__Work to be completed__
All lines below containing the string "will" are to be copied.

..............................

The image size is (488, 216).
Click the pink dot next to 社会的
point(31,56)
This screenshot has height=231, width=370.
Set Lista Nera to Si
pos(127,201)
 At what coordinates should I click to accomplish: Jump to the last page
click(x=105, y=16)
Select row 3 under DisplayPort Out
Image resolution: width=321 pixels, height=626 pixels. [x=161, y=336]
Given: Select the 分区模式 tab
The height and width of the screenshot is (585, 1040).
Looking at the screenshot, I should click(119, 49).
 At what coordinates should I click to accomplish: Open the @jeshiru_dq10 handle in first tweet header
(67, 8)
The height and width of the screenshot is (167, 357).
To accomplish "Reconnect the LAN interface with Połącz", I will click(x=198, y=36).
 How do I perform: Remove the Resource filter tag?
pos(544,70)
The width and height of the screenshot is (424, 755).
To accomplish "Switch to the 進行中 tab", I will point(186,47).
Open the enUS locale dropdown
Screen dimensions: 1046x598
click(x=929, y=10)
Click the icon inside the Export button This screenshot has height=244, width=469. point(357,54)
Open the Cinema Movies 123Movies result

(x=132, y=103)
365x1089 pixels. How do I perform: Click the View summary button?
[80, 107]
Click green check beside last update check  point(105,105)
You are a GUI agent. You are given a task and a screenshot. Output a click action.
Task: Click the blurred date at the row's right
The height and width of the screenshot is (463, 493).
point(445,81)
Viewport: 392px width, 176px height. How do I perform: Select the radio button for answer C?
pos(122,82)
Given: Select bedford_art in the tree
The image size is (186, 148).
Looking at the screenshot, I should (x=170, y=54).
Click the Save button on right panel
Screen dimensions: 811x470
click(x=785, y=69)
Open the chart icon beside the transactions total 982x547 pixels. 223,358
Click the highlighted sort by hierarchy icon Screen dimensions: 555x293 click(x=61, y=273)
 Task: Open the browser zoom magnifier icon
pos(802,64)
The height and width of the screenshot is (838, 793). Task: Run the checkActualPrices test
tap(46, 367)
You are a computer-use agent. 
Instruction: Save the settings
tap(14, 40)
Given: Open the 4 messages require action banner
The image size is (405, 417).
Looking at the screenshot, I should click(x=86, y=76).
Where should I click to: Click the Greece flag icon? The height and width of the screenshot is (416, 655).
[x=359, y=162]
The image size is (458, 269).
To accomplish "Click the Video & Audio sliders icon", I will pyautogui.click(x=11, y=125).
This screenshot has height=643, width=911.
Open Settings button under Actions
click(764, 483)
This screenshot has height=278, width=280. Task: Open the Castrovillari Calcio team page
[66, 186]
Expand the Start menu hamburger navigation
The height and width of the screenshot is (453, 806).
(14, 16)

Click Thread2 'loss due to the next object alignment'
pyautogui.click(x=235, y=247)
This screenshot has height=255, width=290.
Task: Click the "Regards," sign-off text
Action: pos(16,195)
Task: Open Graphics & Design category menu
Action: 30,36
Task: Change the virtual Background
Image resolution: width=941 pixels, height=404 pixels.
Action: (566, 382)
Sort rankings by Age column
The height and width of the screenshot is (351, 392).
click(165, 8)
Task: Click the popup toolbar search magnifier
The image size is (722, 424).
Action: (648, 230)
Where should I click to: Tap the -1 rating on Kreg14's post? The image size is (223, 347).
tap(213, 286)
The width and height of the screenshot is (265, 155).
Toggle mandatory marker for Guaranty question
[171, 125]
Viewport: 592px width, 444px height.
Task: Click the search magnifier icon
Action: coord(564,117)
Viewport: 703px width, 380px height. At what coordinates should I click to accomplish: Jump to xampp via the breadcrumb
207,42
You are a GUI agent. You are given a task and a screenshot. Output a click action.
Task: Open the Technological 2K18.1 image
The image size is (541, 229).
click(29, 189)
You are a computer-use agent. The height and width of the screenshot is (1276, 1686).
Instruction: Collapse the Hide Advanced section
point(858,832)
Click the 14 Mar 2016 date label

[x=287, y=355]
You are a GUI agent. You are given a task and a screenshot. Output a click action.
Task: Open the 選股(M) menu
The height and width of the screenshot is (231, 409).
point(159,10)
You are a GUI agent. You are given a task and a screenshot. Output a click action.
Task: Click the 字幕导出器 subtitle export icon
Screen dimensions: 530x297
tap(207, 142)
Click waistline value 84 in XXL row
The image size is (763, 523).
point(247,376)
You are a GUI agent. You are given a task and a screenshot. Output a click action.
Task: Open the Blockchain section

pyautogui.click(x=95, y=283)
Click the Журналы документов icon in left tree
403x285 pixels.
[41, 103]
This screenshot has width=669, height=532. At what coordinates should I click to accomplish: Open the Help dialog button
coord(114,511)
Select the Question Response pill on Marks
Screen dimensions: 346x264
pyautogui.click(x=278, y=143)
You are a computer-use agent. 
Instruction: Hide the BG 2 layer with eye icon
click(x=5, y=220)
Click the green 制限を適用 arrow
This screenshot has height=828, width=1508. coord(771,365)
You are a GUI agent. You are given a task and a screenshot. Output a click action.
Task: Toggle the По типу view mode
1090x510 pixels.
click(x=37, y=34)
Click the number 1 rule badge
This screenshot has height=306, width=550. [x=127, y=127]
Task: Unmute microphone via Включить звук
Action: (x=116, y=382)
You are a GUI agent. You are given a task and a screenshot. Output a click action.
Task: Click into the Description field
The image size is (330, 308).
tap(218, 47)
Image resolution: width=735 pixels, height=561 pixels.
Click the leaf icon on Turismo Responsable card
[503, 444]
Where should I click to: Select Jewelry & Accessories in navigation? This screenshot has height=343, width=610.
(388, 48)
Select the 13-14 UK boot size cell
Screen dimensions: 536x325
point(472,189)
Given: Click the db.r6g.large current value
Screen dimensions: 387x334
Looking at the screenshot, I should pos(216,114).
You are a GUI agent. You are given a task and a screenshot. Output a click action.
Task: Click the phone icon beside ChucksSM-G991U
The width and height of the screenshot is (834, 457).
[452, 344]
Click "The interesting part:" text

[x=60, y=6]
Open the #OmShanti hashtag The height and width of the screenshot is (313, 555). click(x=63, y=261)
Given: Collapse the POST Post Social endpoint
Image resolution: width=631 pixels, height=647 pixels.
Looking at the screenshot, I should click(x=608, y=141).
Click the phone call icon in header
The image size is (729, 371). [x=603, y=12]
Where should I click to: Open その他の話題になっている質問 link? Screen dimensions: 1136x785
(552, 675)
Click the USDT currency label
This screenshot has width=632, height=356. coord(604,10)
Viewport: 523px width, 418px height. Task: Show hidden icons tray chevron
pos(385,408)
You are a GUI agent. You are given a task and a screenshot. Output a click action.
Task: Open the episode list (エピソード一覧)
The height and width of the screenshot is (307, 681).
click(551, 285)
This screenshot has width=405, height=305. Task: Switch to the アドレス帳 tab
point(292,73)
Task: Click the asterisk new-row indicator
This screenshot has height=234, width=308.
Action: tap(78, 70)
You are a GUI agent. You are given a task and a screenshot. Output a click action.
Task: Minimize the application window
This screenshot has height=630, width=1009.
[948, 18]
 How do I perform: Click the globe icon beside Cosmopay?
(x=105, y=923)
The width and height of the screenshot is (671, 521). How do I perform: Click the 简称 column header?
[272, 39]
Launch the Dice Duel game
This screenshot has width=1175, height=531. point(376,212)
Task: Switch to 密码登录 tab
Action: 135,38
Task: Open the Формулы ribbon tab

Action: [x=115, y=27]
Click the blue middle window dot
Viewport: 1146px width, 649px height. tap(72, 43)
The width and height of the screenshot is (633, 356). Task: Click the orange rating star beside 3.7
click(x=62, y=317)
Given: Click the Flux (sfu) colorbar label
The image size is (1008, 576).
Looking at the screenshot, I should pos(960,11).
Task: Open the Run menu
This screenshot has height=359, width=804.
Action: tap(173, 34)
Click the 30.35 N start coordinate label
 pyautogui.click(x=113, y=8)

..............................

__Solution to the exercise__
To accomplish "Reconnect the LAN interface with Połącz", I will click(x=198, y=36).
To accomplish "Switch to the 進行中 tab", I will point(186,47).
To accomplish "Click the Video & Audio sliders icon", I will pyautogui.click(x=11, y=125).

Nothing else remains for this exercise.